-- BEGIN --

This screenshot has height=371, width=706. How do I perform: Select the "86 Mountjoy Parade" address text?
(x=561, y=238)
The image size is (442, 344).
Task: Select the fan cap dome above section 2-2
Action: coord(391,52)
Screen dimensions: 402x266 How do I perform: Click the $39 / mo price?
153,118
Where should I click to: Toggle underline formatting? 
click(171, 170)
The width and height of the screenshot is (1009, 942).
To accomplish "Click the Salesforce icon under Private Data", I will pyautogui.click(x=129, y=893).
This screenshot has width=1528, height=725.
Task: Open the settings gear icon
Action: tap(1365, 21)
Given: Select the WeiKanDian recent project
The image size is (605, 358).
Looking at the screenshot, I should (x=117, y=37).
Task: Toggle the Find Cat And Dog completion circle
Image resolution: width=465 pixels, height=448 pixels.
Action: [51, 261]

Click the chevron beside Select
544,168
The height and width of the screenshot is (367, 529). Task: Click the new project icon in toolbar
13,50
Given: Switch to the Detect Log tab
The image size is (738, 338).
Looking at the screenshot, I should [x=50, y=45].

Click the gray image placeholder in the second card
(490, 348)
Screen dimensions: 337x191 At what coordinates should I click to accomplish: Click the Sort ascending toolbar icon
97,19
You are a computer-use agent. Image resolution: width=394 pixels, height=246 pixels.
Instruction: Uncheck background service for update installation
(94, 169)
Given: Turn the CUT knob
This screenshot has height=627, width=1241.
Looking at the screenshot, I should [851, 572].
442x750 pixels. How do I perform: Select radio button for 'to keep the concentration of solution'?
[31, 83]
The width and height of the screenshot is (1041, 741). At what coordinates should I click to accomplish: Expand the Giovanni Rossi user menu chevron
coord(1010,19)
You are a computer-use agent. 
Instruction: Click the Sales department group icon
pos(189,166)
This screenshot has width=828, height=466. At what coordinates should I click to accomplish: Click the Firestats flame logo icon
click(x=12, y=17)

-- END --

### YOUR INSTRUCTIONS
Rewrite the lines above as a numbered list, omitting the blank lines.

### RIGHT ANSWER
1. This screenshot has height=371, width=706. How do I perform: Select the "86 Mountjoy Parade" address text?
2. (x=561, y=238)
3. The image size is (442, 344).
4. Task: Select the fan cap dome above section 2-2
5. Action: coord(391,52)
6. Screen dimensions: 402x266 How do I perform: Click the $39 / mo price?
7. 153,118
8. Where should I click to: Toggle underline formatting? 
9. click(171, 170)
10. The width and height of the screenshot is (1009, 942).
11. To accomplish "Click the Salesforce icon under Private Data", I will pyautogui.click(x=129, y=893).
12. This screenshot has width=1528, height=725.
13. Task: Open the settings gear icon
14. Action: tap(1365, 21)
15. Given: Select the WeiKanDian recent project
16. The image size is (605, 358).
17. Looking at the screenshot, I should (x=117, y=37).
18. Task: Toggle the Find Cat And Dog completion circle
19. Image resolution: width=465 pixels, height=448 pixels.
20. Action: [51, 261]
21. Click the chevron beside Select
22. 544,168
23. The height and width of the screenshot is (367, 529). Task: Click the new project icon in toolbar
24. 13,50
25. Given: Switch to the Detect Log tab
26. The image size is (738, 338).
27. Looking at the screenshot, I should [x=50, y=45].
28. Click the gray image placeholder in the second card
29. (490, 348)
30. Screen dimensions: 337x191 At what coordinates should I click to accomplish: Click the Sort ascending toolbar icon
31. 97,19
32. You are a computer-use agent. Image resolution: width=394 pixels, height=246 pixels.
33. Instruction: Uncheck background service for update installation
34. (94, 169)
35. Given: Turn the CUT knob
36. This screenshot has height=627, width=1241.
37. Looking at the screenshot, I should [851, 572].
38. 442x750 pixels. How do I perform: Select radio button for 'to keep the concentration of solution'?
39. [31, 83]
40. The width and height of the screenshot is (1041, 741). At what coordinates should I click to accomplish: Expand the Giovanni Rossi user menu chevron
41. coord(1010,19)
42. You are a computer-use agent. 
43. Instruction: Click the Sales department group icon
44. pos(189,166)
45. This screenshot has width=828, height=466. At what coordinates should I click to accomplish: Click the Firestats flame logo icon
46. click(x=12, y=17)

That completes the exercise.